腎臓は「命そのもの」!日々のケアで健康維持を
腎臓には血液をろ過して老廃物や余分な塩分を尿として体外に排出したり、身体に必要なものは再吸収する働きがある。東洋医学では「命そのもの」といわれるほど、“健康維持の要”となる器官だ。
「腎臓が元気な人は、疲れにくくいつもハツラツと若々しい。一方で腎臓が疲れていると、疲れやすさ、冷えやむくみ、白髪や薄毛、肌の衰えなどの症状が出ます。さらには婦人科系の病気や心の不調にまで関わってくるのです」
こうした症状に思い当たる人は腎臓の機能を簡単にチェックする方法があるので、試してみよう。腎機能を上げるツボでもあるので、なんとなく調子が悪いと思ったら刺激してみて。
お疲れ度Check!あなたの腎臓大丈夫?
内側のくるぶしから上に上がっていき、大きな骨に当たったところから指3本分後ろが腎臓のツボ。
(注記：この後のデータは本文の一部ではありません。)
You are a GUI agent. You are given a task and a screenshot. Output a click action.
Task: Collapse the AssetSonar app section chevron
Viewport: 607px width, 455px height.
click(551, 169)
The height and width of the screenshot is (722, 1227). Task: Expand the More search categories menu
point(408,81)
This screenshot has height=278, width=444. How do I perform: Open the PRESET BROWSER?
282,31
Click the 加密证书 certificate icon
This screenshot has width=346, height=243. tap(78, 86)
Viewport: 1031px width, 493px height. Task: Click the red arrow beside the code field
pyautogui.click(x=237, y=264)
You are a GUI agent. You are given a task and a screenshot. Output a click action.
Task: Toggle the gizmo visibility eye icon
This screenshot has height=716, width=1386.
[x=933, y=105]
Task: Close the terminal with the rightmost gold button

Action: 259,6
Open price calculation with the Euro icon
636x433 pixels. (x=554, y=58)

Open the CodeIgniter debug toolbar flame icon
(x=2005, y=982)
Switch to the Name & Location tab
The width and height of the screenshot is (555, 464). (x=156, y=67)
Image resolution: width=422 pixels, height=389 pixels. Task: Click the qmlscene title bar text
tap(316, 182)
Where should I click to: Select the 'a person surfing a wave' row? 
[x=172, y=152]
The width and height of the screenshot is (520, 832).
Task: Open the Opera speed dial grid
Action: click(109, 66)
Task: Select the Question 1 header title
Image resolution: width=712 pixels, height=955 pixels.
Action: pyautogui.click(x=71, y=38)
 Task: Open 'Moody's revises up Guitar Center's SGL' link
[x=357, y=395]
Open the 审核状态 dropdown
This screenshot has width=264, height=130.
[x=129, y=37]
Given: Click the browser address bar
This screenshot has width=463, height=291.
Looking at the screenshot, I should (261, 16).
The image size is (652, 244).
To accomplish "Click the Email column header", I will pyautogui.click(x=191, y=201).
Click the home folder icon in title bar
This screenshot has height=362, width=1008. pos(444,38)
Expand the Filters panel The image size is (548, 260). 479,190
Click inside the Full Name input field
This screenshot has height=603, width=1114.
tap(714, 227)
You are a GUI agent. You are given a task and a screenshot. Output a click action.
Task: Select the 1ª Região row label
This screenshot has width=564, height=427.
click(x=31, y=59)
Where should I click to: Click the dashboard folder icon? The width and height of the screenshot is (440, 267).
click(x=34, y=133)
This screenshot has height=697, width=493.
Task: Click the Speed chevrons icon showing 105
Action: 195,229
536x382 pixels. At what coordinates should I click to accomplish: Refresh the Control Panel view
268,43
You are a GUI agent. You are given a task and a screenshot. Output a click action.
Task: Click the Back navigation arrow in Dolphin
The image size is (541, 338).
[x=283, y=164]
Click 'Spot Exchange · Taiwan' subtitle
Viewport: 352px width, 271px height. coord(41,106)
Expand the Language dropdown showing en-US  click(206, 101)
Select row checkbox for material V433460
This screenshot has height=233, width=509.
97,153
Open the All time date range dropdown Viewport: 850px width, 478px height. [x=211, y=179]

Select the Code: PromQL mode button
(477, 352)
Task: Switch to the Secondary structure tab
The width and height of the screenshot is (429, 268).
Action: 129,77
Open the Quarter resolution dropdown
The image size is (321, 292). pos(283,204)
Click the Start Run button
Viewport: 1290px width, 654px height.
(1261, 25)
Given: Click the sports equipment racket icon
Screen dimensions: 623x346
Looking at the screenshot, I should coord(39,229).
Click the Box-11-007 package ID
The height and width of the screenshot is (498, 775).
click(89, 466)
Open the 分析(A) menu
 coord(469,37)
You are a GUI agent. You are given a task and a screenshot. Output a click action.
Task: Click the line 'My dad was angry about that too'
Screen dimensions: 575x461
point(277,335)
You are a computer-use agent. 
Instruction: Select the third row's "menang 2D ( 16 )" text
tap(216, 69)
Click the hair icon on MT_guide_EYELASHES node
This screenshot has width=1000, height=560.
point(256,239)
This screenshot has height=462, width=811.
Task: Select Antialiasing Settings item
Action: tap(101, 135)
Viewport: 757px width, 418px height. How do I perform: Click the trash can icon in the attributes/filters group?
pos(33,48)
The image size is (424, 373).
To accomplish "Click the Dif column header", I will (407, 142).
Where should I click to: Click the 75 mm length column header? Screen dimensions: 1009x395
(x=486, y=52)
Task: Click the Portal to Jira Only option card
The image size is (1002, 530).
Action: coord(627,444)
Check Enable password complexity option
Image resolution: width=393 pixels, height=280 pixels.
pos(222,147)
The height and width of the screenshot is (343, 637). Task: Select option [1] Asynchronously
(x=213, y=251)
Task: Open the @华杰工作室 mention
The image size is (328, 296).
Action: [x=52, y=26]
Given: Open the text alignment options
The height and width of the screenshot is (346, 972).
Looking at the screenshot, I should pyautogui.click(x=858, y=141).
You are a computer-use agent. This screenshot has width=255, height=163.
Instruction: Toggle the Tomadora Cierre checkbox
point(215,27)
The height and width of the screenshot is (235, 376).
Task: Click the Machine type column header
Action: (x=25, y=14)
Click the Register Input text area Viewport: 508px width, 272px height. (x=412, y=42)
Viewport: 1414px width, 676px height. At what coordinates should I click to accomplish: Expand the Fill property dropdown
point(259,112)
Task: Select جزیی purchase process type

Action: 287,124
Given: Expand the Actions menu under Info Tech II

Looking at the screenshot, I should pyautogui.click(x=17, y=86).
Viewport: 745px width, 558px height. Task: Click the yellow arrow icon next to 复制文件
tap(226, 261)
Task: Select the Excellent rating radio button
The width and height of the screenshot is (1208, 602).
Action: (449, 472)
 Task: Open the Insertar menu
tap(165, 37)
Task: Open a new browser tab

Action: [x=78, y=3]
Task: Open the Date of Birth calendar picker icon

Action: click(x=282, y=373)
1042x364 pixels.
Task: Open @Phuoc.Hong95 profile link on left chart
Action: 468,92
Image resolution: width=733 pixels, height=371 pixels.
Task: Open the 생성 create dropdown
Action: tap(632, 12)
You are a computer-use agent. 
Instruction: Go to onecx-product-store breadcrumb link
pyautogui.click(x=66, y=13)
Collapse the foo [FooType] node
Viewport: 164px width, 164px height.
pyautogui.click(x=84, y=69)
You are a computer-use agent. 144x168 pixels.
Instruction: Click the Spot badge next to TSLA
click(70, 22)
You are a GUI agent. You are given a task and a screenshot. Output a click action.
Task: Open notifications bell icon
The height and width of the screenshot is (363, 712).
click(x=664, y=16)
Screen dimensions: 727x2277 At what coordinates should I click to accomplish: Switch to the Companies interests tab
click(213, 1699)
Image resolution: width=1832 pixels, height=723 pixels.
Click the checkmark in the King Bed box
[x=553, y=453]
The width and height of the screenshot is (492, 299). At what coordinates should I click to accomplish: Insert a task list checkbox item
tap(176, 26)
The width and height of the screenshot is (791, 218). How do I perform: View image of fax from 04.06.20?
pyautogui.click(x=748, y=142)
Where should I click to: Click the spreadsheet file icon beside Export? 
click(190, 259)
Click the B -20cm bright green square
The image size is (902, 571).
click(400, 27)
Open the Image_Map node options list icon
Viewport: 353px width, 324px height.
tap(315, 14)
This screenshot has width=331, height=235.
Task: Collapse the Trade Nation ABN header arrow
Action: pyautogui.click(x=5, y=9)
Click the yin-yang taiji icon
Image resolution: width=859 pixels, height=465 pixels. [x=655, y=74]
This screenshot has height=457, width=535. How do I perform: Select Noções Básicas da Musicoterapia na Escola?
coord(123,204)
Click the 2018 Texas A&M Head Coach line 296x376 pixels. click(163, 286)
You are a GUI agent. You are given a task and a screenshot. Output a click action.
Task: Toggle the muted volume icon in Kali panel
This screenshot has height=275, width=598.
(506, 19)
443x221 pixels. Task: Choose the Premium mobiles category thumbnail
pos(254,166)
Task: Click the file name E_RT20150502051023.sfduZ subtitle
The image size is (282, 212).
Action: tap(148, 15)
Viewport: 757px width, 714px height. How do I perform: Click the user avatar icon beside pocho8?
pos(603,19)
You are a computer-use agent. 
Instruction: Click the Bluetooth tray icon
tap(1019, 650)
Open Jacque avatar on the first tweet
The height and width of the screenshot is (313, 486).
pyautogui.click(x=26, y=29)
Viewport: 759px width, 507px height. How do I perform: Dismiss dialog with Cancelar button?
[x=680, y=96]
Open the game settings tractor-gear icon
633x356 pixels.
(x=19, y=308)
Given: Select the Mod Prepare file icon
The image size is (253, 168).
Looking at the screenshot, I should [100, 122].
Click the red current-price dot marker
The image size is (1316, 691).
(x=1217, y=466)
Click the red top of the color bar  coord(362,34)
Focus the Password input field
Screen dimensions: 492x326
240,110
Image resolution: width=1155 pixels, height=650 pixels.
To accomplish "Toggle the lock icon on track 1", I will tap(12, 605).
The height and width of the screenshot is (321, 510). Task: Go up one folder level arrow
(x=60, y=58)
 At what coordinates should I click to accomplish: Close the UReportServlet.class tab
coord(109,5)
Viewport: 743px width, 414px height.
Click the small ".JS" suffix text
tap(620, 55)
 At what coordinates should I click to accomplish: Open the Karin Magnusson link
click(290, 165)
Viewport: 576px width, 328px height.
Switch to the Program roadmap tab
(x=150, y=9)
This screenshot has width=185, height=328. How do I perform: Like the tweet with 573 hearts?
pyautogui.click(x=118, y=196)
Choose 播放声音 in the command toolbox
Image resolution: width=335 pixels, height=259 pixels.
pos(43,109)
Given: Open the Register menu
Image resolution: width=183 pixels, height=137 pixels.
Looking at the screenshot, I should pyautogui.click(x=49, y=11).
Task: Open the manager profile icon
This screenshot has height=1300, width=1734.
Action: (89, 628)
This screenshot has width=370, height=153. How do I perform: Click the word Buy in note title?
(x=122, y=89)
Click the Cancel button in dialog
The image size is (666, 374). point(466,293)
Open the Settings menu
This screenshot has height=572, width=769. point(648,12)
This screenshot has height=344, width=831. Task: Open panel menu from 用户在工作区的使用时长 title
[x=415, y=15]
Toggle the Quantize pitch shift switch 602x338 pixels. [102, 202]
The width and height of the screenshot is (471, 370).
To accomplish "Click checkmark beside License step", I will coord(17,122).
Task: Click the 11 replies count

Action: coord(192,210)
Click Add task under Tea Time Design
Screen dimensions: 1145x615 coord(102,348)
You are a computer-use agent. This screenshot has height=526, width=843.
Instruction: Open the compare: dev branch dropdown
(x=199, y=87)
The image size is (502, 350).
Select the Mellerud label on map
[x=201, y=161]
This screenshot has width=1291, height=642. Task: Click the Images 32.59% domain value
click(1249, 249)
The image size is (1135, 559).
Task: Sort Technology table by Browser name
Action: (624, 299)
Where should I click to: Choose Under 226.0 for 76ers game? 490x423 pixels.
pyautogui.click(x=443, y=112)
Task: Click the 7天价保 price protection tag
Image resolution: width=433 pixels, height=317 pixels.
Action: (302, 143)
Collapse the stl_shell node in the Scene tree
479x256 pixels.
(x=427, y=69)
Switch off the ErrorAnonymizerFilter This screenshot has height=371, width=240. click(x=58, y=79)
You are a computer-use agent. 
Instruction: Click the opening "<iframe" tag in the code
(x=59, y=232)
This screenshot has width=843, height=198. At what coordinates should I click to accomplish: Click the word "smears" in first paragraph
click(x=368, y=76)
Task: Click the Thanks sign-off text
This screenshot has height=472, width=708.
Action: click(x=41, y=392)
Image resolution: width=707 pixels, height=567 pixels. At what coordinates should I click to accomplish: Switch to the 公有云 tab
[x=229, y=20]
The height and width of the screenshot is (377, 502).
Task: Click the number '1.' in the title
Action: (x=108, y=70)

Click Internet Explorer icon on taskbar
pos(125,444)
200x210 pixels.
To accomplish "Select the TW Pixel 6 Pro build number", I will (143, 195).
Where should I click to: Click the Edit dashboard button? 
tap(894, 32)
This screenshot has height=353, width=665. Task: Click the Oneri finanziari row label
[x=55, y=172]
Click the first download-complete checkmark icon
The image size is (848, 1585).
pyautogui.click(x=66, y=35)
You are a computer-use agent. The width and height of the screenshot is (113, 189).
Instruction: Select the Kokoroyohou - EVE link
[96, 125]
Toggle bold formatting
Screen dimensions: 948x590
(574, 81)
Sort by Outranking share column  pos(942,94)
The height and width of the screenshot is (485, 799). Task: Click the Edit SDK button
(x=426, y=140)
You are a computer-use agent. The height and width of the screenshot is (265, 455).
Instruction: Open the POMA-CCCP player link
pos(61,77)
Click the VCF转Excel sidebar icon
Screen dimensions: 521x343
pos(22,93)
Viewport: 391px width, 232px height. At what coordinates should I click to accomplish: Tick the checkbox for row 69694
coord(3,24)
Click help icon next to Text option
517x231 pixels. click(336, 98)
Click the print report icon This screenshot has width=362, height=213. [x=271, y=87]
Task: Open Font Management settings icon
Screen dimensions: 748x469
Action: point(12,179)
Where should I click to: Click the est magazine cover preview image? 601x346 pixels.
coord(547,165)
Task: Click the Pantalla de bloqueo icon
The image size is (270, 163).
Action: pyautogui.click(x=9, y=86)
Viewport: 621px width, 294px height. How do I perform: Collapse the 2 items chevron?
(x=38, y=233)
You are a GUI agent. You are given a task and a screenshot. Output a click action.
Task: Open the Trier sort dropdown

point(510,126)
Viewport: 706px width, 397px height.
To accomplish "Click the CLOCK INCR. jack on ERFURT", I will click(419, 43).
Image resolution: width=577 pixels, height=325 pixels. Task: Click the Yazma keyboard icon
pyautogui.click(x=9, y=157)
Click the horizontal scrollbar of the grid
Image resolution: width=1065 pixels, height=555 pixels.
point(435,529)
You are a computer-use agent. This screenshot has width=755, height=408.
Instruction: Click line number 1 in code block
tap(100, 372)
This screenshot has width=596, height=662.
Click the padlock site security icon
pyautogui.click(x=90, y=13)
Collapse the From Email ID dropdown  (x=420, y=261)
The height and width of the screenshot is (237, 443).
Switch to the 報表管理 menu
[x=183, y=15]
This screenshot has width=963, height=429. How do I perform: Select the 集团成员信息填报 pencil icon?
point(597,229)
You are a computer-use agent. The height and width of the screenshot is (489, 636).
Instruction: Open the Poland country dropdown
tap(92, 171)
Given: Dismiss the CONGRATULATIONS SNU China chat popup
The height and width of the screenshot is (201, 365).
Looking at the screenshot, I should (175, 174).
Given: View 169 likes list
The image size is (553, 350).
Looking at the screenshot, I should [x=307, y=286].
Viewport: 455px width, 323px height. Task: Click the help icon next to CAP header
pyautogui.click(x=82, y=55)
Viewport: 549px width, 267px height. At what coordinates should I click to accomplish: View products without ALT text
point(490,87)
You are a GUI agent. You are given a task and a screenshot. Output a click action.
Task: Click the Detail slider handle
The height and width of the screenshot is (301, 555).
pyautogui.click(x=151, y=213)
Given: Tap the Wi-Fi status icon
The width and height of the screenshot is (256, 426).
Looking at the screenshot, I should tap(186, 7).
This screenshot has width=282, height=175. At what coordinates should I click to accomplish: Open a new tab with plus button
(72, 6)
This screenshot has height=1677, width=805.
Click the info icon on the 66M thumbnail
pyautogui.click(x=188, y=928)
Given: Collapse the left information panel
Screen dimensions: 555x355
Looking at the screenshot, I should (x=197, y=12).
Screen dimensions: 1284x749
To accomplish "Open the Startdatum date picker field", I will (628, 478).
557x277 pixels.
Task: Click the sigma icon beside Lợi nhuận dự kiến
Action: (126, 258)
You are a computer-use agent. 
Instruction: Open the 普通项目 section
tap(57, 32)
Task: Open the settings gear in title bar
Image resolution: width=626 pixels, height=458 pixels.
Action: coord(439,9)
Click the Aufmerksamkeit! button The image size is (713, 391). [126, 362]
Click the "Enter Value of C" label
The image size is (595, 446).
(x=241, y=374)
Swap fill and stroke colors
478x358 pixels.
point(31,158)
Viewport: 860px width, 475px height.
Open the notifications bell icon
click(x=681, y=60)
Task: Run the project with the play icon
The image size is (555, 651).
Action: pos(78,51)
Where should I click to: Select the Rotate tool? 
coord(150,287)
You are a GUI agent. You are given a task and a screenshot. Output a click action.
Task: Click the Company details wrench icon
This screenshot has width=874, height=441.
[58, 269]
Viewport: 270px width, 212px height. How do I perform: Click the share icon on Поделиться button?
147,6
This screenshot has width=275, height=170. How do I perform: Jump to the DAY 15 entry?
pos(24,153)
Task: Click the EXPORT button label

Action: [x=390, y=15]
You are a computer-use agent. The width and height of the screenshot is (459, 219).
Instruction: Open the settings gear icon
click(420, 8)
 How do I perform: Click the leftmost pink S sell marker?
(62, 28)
ここを押して痛みがあったりゴリゴリとした硬さがある人は、腎臓が疲れている可能性大。
腎臓ケアは食事から!簡単なスープなら続く
腎臓を元気にするためにいちばん大切なのは「食事」だと実感している大野さん。腎臓にいい栄養をとることが元気になる近道であり、特にスープをすすめている。
「スープがいい理由は、何より簡単だから。材料をサッと炒めて軽く煮るだけなので、疲れやすい人でもパッと短時間で作れます。加熱するので野菜の細胞が壊れ、有効な成分が丸ごといただけるのもいいところ。
あれこれ作らなくても、一皿で大事な栄養をしっかりとれるのも忙しい人にはぴったりです」
大野さん自身も腎臓がひとつになってからは以前より疲れやすくなり、料理をするのもつらいこともあったと話す。
食生活が不規則だったり、ストレスを感じている人などにもおすすめだ。
「誰でも60歳になると腎臓の機能は、若いときの半分程度にまで下がるといわれているので、年齢的な衰えを感じている人にもぜひ取り入れてみてほしいです」
使う食材は腎臓にいいものばかりだが、どれも簡単に手に入るものなので、長続きしやすい。まずは週1回から解毒スープ生活を試してみて。